James Benning’s Landscape Suicide (1986) begins with a three minute sequence of a tennis player (Eve Ellis) practicing serves. Benning shows us just the player, standing at the edge of the court, doing her routine in a near-mechanical fashion. We do not see where the serves land or if the balls are being collected by someone off screen. After these three minutes, Benning cuts to the view of the other side of the court. The turf is full of tennis balls lying in a random pattern. Though only expected, it is an enigmatic moment in the film, for it is the first change of setup in the movie. This banal sequence does two things. One, it habituates us to the rhythm and the mode of discourse of Benning’s film. It announces to us that the major events the film deals with and their consequences will largely be kept off-screen. Two, it acts as an abstract to one of the major questions of the film – Does the sum of human actions, however insignificant individually, have an effect on the environment they live in? We are products of our environments, naturally, but is our environment a product of our actions too? Following this prologue, Landscape Suicide presents itself in two parts, each one investigating a homicide, connected by an unseen narrator who, having heard of the incidents through newspapers and magazines, presents the movie from the perspective of an outsider.
The first half of the film revolves around the murder of a teenager by her classmate Bernadette Protti in 1984 and unfolds primarily through an extended interrogation sequence, as would the second half of the film, of the accused teenager. This long sequence is shot using a static camera, with no shot-reverse shot structure, that fixates itself on Protti’s face for the whole sequence. She is visibly shell-shocked and trying hard to muster up words to answer the questions. Apparently, Benning constructed the sequence based actual courtroom transcripts and had Rhonda Bell, who plays Protti, bring them to life. David Bordwell describes here how sometimes telling, and not showing, can be much more rewarding in film. That is exactly the case here. What Protti tells here isn’t as important as how she tells it. The whole sequence is more significant as a collection of gestures than as a document of confession. This is great delivery we are taking about here. It is a part which requires you to shed your vocabulary, be completely inarticulate (even more than The Dude!) and, yet, describe everything in fine detail and Bell does a remarkable job. Even with this barely coherent piece of monologue, it becomes clear how Protti’s image, perhaps characteristic of her age group during that period of time, amidst her peers is more important to her than any morality and how petty peer pressure and the rat race for celebrity status can cause even the most sane to lose balance.
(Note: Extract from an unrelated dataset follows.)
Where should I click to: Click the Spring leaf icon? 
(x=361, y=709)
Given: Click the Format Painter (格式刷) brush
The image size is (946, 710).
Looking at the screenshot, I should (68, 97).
The second interrogation sequence is that of the infamous Ed Gein, who, as we all know, has been the inspiration for characters like Norman Bates and his successors. This conversation, in complete contrast to the Protti interrogation, is completely formal and well worded. Gein, played to perfection by Elion Sacker, looks like a very reasonable man. He sticks to the question and answers then with utmost poise and a clear, flat, fearless voice. The painstakingly detailed and often hilarious session tries to pin down Gein based on his self-confessed aversion for blood, but, with machine like passivity and utter soberness, he parries tricky questions and stays impermeable. One might even end up labeling him innocent were one to assess him based on this interrogation alone. Both the interrogations come attached to two “set pieces” that seem tangential to them. Each interrogation is either followed or preceded by a montage of landscapes from the hometown of the central protagonist – Orinda, California for Protti and Plainfield, Wisconsin for Gein – and a vignette from the private life of a resident, possibly the victim, from that town at that period time.
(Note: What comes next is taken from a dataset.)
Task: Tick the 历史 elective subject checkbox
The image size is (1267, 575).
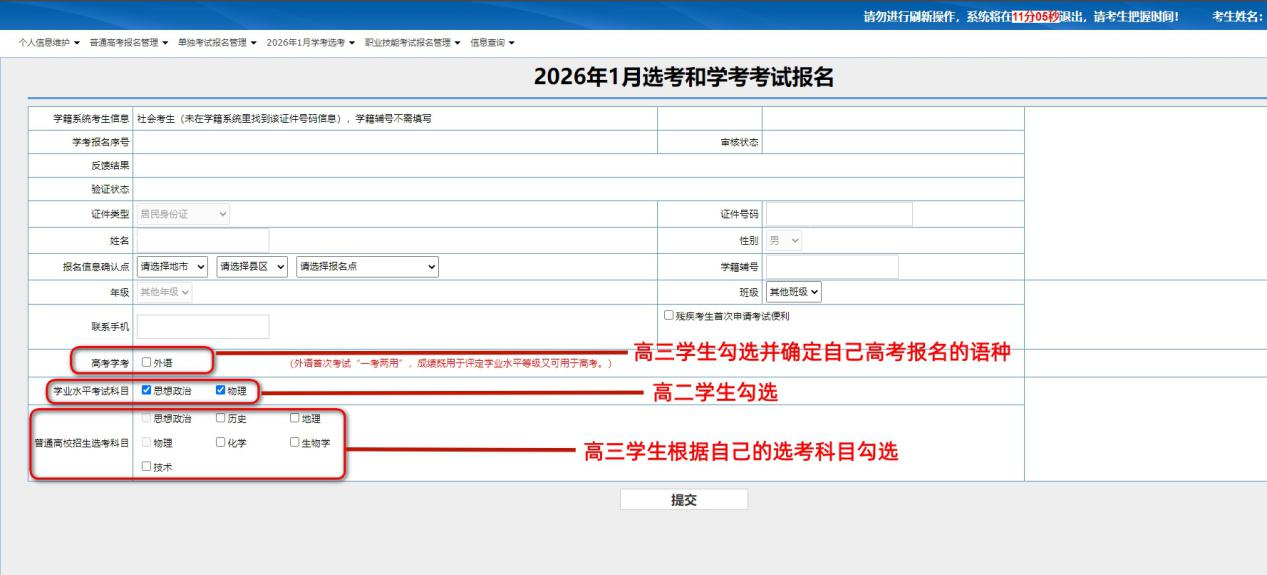Action: click(x=221, y=418)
At first sight, the landscapes of these towns seem anything but indicative of the horrors that have taken place in them. The places we see, both Orinda and Plainfield, are as serene, unpolluted and quiet as towns and suburbs can ever be. But after a few minutes, the unanimous absence of people becomes a bit unnerving. It seems as if people are deliberately hiding from each other, trying to mind their own business and to distance themselves from anything that can potentially pop them out of their mundane routine. The narrator notes, strikingly, at one point: “When I visited Plainfield, I couldn’t get a sense of the murder. But the feeling of a collective guilt still lingers”. And there seems to lie the major weakness of most of our justice systems. These institutions have gotten used to “weed out” people such as Ed Gein and Bernadette Protti as anomalies in a flawless society, much like the way the narrator’s daughter tears out the pages describing the Protti murder from the Rolling Stones magazine in order to avoid reading depressing news, instead of tracing out and correcting the reasons behind the birth of all such Ed Geins and Bernadette Prottis. That is not to say that the reason behind the Gein murders and his penchant for “taxidermy” was only the animal violence he was exposed to everyday since childhood. But subjecting Bernadette Protti, who is clearly more a function of social status than of mental imbalance, to the same treatment as Ed Gein denotes nothing less than a complacent, if not irresponsible, justice system.
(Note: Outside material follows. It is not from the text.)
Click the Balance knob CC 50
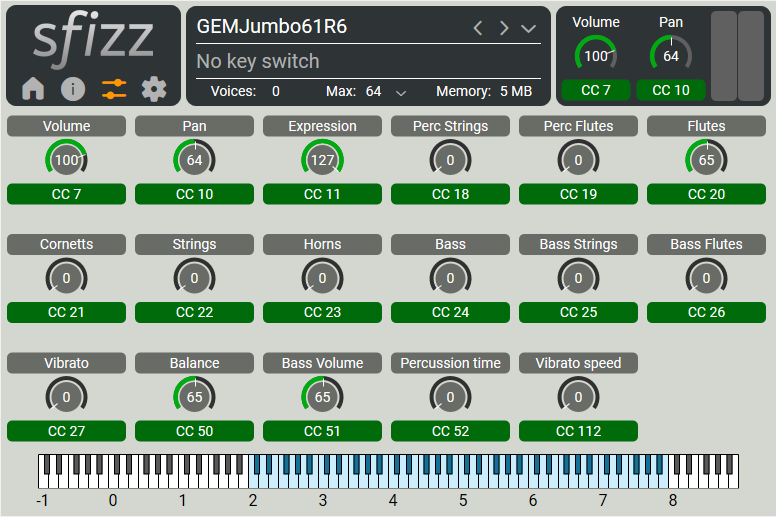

Landscape Suicide is a symmetric film. Between the five minute long prologue and epilogue, the last three “set pieces” of the film mirror the first three. While the Protti section is followed by the landscape montage and the household sequence, the Ed Gein section is preceded by them. In a way, Landscape Suicide also acts as an examination of the narrative property of cinema. We are first given Protti’s version of what happened verbally and then the images of the locations they took place in. One is thus able to situate the now-coherent account into its proper geographical location and conjure up, more concretely, the visual equivalent of Protti’s account. On the other hand, the locations of the incident are given before the oral account in the case of the Gein murder. In this case, one tries to reconstruct the incident by simulating the events being described within the locations already familiar. Benning resolves the “how” of the incident into “what” and “where” and asks us to put them back together to find out “why”. In essence, Benning divorces genre cinema from its exploitative nature by splitting up its action into words and locations. With some effort, one should be able to stitch up all the elements of Benning’s film to obtain a teen-slasher and a psychological thriller.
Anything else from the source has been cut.